=== Section Start ===

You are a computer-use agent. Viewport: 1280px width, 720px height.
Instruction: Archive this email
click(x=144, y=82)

=== Section End ===
=== Section Start ===

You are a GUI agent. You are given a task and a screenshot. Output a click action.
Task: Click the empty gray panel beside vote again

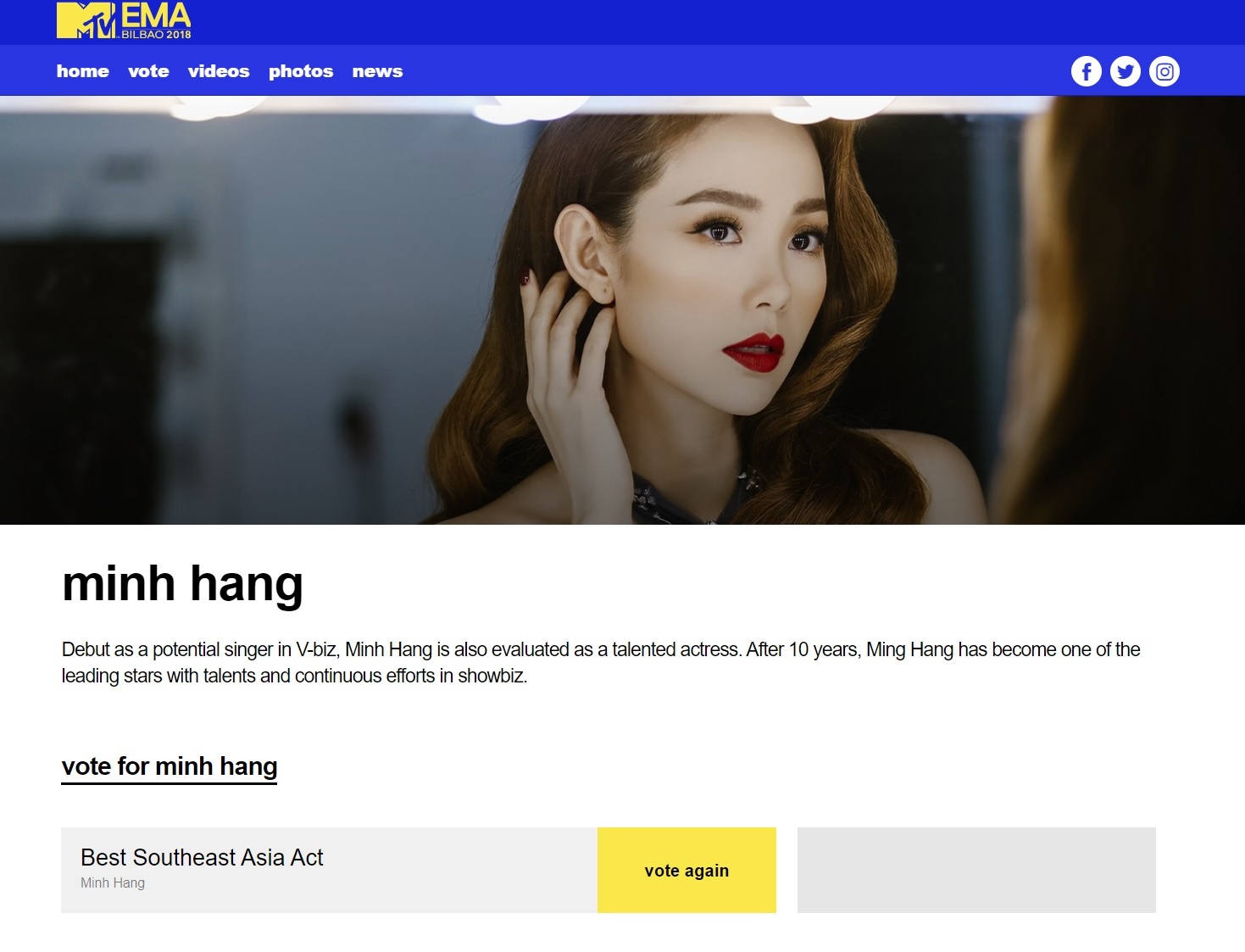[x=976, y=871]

=== Section End ===

• Exercise instructions:
Throughout the material above, report each line holding the word "agent".

• Result of the exercise:
You are a computer-use agent. Viewport: 1280px width, 720px height.
You are a GUI agent. You are given a task and a screenshot. Output a click action.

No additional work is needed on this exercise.